◆ **Text section**:
------------------------------------

RE: Paging, filtering, and sorting from Denenberg, Ray on 2015-04-16 (public-annotation@w3.org from April 2015)

From: Denenberg, Ray <rden@loc.gov>
Date: Thu, 16 Apr 2015 08:40:40 -0400
To: Frederick Hirsch <w3c@fjhirsch.com>
CC: Web Annotation <public-annotation@w3.org>
Message-ID: <5483534C5FA8464B881ED2184D98C0F61446BA5754@LCXCLMB03.LCDS.LOC.GOV>
 From: Frederick Hirsch [mailto:w3c@fjhirsch.com]
> is there open source query language processing plugin/code etc?

Here's a place to start, http://www.loc.gov/standards/sru/resources/products.html 
(unfortunately it hasn't been updated lately.)

Ray





> 
> regards, Frederick
> 
> On Apr 15, 2015, at 5:39 PM, Denenberg, Ray <rden@loc.gov> wrote:
> 
> > Thanks, Frederick.     I likely oversimplified so let me elaborate/clarify a few
> points.
> >
> > The SRU search URL is composed of a base URL, followed by a question
> mark ('?) followed by a list of parameter name/value pairs separated by
> ampersands ('&') where the parameter name and value are separated by
> equal sign ('='). This is all as in the URI standard.
> >
> > But the SRU parameter names are strictly defined in the SRU standard, you
> can't make them up as you go along, But what you DO get to do is make up
> your own index names.  That is, you can define a namespace of index names.
> For SRU/CQL we call such a namespace a "context set".
> >
> > So in my example where I say
> >
> > query=oa.motivation=reviewing
> >
> > 'oa' would refer to the oa context set  (and actually you could omit the
> prefix and declare oa to be the default, which if you do, causes other
> complications, but I won't go into that now).    The query string is defined to
> be a list of search clauses separated by Boolean operators (spaces on each
> side) where each search clause is an index and value, separated by a relator,
> the most common of which is '='.
> >
> > I concede there is a bit of awkwardness in the syntax where "=" is
> > used to mean different things, as in
> >
> > query=oa.motivation=reviewing
> >
> > but you can always quote the query string if it makes you more
> comfortable:
> >
> > query="oa.motivation=reviewing"
> >
> > and in fact you HAVE to quote it if there are embedded spaces:
> >
> > Query="title=cat AND publisher=dog"
> >
> > (Note the AND, not ampersand, because we are not separating URL
> > parameters but rather CQL search clauses.)
> >
> >
> > But back to my point;  when you say:
> >
> > http://example.com/annotations?target=boston.com&match=contains
> >
> > instead you would say:
> >
> > http://example.com/annotations?query="oa:target=boston.com AND
> oa:match=contains"
> >
> >
> > And yes, all (or most) of the logic is in the query string.
> >
> > Ray
> >
> >
> >> -----Original Message-----
> >> From: Frederick Hirsch [mailto:w3c@fjhirsch.com]
> >> Sent: Wednesday, April 15, 2015 4:18 PM
> >> To: Denenberg, Ray
> >> Cc: Web Annotation
> >> Subject: Re: Paging, filtering, and sorting
> >>
> >> Thanks Ray, the concept of sorted result sets seems very relevant.

------------------------------------

◆ **Request 1**: Express as a JSON list of strings the entries from the first line through the line containing "coordinates (1351, 836).", with one string per line and blank lines omitted.
The email above and the entries that follow are unrelated to each other.

------------------------------------

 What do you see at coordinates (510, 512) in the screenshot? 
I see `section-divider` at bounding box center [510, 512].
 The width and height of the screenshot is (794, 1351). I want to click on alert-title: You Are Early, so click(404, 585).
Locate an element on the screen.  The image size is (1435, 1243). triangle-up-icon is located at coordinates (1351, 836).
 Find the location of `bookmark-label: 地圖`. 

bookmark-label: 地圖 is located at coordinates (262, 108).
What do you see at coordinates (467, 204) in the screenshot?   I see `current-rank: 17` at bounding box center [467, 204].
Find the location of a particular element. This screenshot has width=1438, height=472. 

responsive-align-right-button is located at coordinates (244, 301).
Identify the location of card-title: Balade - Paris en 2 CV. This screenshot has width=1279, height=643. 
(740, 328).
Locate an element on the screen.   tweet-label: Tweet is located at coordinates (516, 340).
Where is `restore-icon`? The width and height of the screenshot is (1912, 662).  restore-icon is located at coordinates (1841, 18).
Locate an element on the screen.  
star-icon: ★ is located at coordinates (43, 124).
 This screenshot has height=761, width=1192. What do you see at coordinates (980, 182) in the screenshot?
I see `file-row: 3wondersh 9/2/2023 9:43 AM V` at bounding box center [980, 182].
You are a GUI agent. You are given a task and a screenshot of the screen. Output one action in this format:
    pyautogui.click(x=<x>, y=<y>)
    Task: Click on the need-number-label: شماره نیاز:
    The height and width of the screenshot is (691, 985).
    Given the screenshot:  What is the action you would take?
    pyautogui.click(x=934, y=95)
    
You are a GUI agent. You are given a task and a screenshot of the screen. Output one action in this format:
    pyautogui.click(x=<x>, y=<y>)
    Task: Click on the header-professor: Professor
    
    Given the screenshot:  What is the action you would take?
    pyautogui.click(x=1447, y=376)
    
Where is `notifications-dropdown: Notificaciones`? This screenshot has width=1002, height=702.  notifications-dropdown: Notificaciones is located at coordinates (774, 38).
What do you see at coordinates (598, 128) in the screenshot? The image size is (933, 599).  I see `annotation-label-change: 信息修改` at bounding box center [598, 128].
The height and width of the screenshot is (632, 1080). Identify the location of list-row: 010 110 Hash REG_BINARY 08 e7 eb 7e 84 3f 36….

------------------------------------

◆ **Request 2**: List every distinct email address that appears in the email about paging, filtering, and sorting.

◆ **Written answer 1**:
[
  " What do you see at coordinates (510, 512) in the screenshot? ",
  "I see `section-divider` at bounding box center [510, 512].",
  " The width and height of the screenshot is (794, 1351). I want to click on alert-title: You Are Early, so click(404, 585).",
  "Locate an element on the screen.  The image size is (1435, 1243). triangle-up-icon is located at coordinates (1351, 836)."
]

◆ **Written answer 2**:
- rden@loc.gov
- w3c@fjhirsch.com
- public-annotation@w3.org